DIRECTIONS FOR THIS TASK :: All lines from the opening of the data to the line containing "This screenshot has height=819, width=1456." must be returned unchanged, and only those lines.

(Records drawn from a dataset)
--- START ---

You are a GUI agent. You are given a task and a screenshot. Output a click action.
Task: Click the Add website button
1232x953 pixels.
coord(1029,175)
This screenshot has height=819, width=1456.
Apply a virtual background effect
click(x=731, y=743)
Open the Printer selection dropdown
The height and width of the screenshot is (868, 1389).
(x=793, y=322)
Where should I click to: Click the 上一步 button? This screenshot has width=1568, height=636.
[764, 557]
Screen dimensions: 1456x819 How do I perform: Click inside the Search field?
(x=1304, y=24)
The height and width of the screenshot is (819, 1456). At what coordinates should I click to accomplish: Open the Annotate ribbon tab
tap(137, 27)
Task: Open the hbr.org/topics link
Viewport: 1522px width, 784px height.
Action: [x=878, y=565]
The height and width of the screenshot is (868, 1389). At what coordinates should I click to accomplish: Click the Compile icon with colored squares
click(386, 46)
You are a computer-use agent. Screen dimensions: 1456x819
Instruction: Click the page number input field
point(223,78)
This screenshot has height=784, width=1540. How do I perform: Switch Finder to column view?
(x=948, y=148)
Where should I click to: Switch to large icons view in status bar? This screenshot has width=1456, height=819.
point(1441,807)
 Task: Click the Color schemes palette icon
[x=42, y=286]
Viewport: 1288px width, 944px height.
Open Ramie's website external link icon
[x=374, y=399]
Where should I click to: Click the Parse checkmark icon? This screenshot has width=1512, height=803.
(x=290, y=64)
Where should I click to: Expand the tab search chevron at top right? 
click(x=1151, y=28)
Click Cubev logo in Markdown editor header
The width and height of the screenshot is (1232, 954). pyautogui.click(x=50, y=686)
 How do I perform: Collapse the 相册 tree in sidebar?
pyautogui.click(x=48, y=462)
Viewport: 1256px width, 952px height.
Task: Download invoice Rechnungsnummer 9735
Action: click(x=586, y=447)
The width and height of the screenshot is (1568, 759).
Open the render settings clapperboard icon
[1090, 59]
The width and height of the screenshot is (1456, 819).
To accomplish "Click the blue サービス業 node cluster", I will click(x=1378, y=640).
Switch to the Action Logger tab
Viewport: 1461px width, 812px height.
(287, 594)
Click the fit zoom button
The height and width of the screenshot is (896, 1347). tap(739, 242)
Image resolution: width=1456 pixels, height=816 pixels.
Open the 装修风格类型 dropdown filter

--- END ---

SOLUTION TO THE PROBLEM ::
You are a GUI agent. You are given a task and a screenshot. Output a click action.
Task: Click the Add website button
1232x953 pixels.
coord(1029,175)
This screenshot has height=819, width=1456.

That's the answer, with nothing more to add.